Thursday, July 8th, 2010

Le Platt Du Jour

United States v. Woltmann, No. 10-413 (2d Cir. July 6, 2010) (Jacobs, Winter, Walker, CJJ)

Once again, Judge Platt’s unconventional way of doing business has resulted in a sentencing remand to a different judge. Here, the issue was his treating the guideline range in a plea agreement as binding, while ignoring a 5K1.1 letter and § 3553(a). This prompted the circuit to hold that the plea agreement’s appellate waiver was unenforceable and vacate the sentence.

Background

Pursuant to a cooperation agreement, Gary Woltmann pled guilty to tax fraud, then provided substantial assistance to the government in the successful prosecution of another tax case. The government duly filed at 5K1.1 letter that expressly asked for a sentence below the 18 to 24 month guideline range. But Judge Platt refused to consider the letter, viewing it as an effort to repudiate the plea agreement, in which Woltmann had agreed not to appeal a sentence of 27 months’ imprisonment or less. To the judge, that provision trumped both the 5K1.1 letter and the remaining § 3553(a) factors. He sentenced Woltmann to 18 months’ imprisonment, the bottom of the range.

The Circuit’s Ruling

After Woltmann filed a notice of appeal, the government moved to dismiss based on the plea agreement’s appeal waiver. Construing the plea agreement under “ordinary contract principles” but with “special due process concerns for fairness,” the court found the waiver unenforceable.

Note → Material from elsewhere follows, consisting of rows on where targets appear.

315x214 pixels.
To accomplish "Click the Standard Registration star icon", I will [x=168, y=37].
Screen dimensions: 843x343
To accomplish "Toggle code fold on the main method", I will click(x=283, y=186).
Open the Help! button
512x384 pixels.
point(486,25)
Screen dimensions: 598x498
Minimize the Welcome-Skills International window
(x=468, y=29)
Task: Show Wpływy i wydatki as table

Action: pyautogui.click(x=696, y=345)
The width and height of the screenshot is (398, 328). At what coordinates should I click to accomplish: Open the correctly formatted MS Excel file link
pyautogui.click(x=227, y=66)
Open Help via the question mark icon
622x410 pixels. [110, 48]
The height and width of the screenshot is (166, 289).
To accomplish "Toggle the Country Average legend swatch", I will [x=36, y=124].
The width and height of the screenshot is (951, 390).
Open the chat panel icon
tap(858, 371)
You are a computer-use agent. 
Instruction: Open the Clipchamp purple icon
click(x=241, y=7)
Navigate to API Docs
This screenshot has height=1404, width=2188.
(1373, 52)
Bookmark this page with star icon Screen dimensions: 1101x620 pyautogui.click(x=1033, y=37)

Appeals waivers are ordinarily enforceable without much controversy. But the circuit will not enforce one if the sentence was “reached in a manner that the plea agreement did not anticipate” or where the sentencing court “failed to enunciate any rationale for the defendant’s sentence, thus amounting to an abdication of judicial responsibility.” Both of these circumstances were present here.

First, the judge insisted on relying on the guideline range in the agreement – calling the agreement, amongst other things, “the controlling instrument” – notwithstanding “our law that such reliance is misplaced.” By misreading the plea agreement Judge Platt imposed a sentence “inconsistent with the parties’ expectations,” since the agreement, by its unambiguous terms, contemplated that the sentence would be imposed only after consideration of the 5K1.1 letter and § 3553(a). It was accordingly improper for the judge to reject the 5K1.1 letter because he felt it “repudiated” the agreement. In short, the judge “refused to consider the 5K1.1 motion and the § 3553(a) factors on the ground that the appeal waiver and the sentencing range in the [a]greement obviated anything else.” This rendered the appeal waiver unenforceable.

Judge Platt’s belief that the plea agreement constituted an “enforceable concession by Woltmann that any sentence at or below 27 months was appropriate” was likewise error. It amounted to an abdication of judicial responsibility – a second reason to deem the appeal waiver unenforceable.

Finally, the circuit ordered that the case be remanded to a different judge for resentencing, citing (1) the “scorn with which Judge Platt approached the matters pertaining to sentencing” (2) his “pattern of error regarding 5K1.1 letters” and (3) the fact that reassignment would not waste resources because all that the court need do on remand is what “courts do as a matter of routine.”